Neulich war ich wieder einmal in Zürich – eine Ganztagesschulung bei einem Kunden, dessen Büros in der Nähe der Europaallee liegen. Nun bin ich alles andere als ein Fan der tristen, kalten, leblosen Beton- und Glas-Architektur, die diesen relativ neuen Teil der Stadt Zürich prägt. Aber, weil es das Restaurant, das ich eigentlich suchte, nicht mehr gibt (sie haben das Konzept geändert und verkaufen statt ausgezeichneter Burger jetzt mittelmässiges, dafür aber überteuertes, pseudo-indisches Essen), habe ich in der Verzweiflung die nächst-beste Alternative aufgesucht. Der Walliser Weinhändler Provins hat seit etwa einem halben Jahr an der Europaallee, genauer am Gustav-Gull-Platz 10, einen sog. “Concept Store” errichtet, wo nicht nur Wein verkauft wird, sondern auch noch andere Walliser Spezialitäten. Wo nicht nur verkauft wird, sondern wo an ein paar Tischen auch gegessen werden kann – Lunch, wie das Mittagessen auf neu- und yuppie-deutsch heisst. Ich mag solche Yuppie-Plätze nicht. Aber in der Not frisst der Teufel bekanntlich Fliegen, und ich begebe mich auch in einen “Concept Store”.

Ich hatte schon von draussen auf der Karte gesehen, dass Rinds-Tartar auf dem Angebot stand. Da ich gerade Lust auf so etwas hatte, bestellte ich eine kleine Portion davon.

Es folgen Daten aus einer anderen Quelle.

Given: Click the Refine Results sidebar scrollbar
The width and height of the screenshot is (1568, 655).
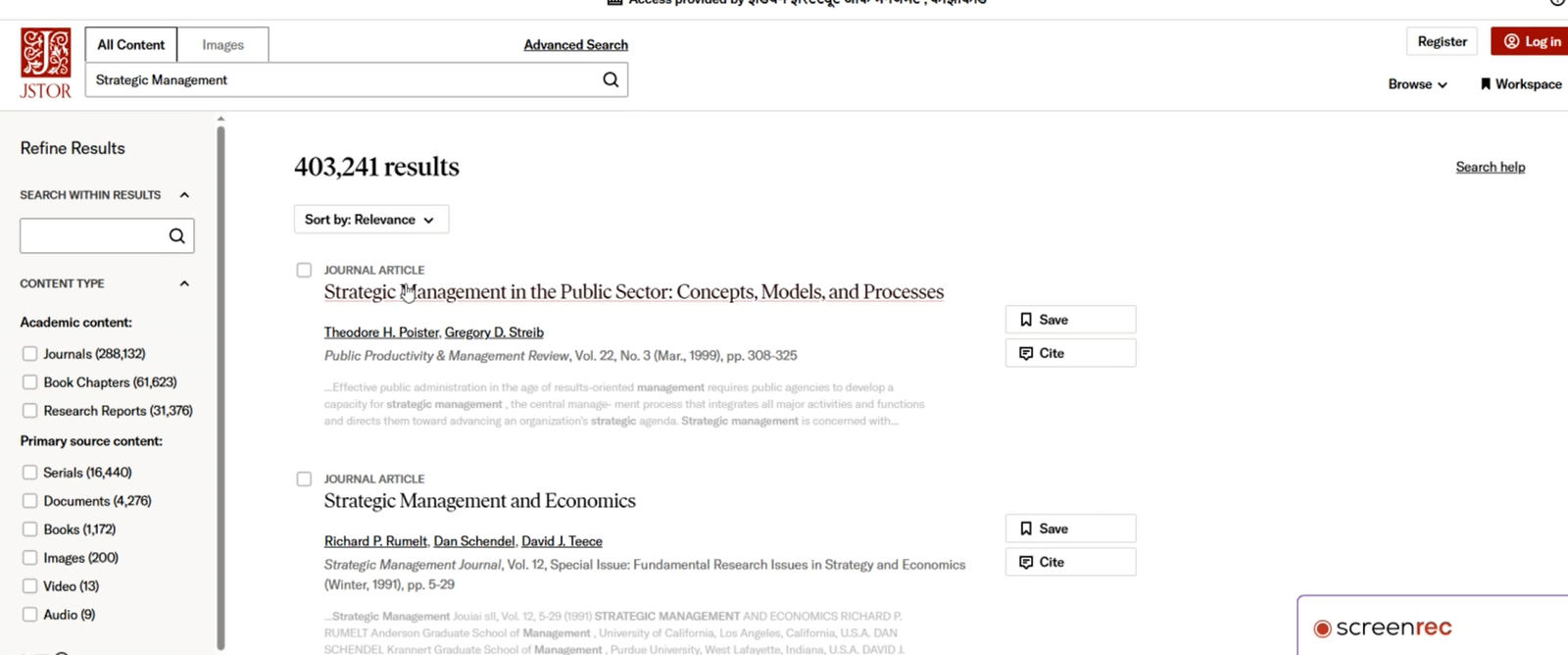Looking at the screenshot, I should tap(220, 382).
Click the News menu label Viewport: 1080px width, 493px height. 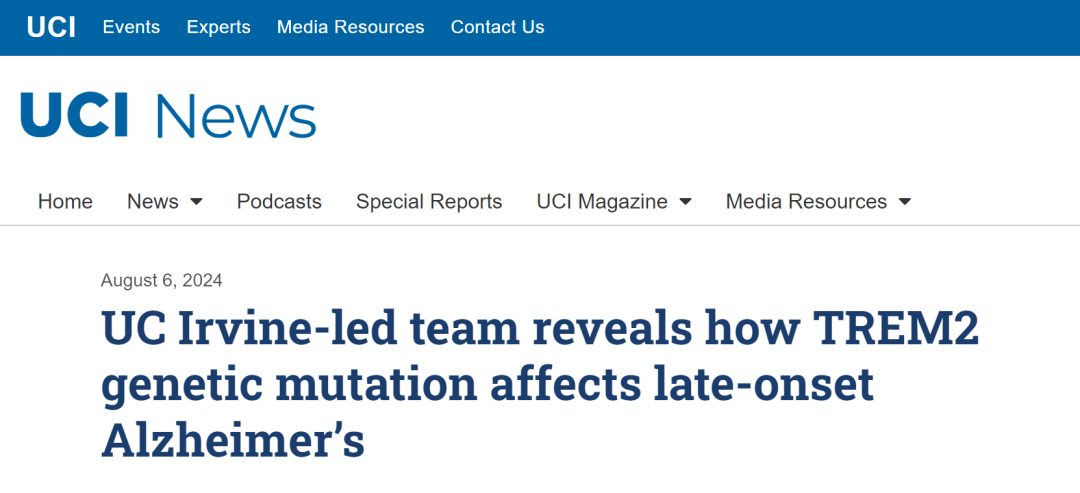(x=152, y=201)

Und wurde überrascht. Hier wird kein Tartar aus der Wurst präsentiert. Das hier ist frisch gehackt. Relativ grob gehackt sogar. Die Gewürze inkl. Zwiebeln, werden dann gleich beigemischt. Dazu eine Portion Salat (der wiederum, und seine Sauce, nur durchschnittlich) und an der Stelle des üblichen Toast-Brots normales, dunkles Röst-Brot, das meiner Meinung nach geschmacklich bestens zum Tartar passte.

Ich bin dann später noch einmal “privat” hingegangen, sprich zu einer Zeit, als ich dann auch den Walliser Wein probieren konnte. Ich entschied mich für einen leichten Landwein, der mich nicht enttäuschte. Allerdings auch nicht überraschte. Ich werde in diesem Leben kein Freund von Walliser Wein mehr. Als Digéstif ein Gin, dessen Namen ich vergessen habe, und der auch auf der Getränkekarte im Internet nicht zu finden ist. Sehr fein, sehr würzig (Petersilie, Rosmarin). Wenn ich da nochmals vorbei komme, muss ich schauen, ob er nun auch zum Verkauf da ist. Gestern war nur noch der kleine Rest in der einen Flasche da…

PS. Das hier ist kein gesponsorter Beitrag! Aber zumindest das Tartar und den Gin von Wine & Co, wie der Concept Store heisst, sind äusserst empfehlenswert.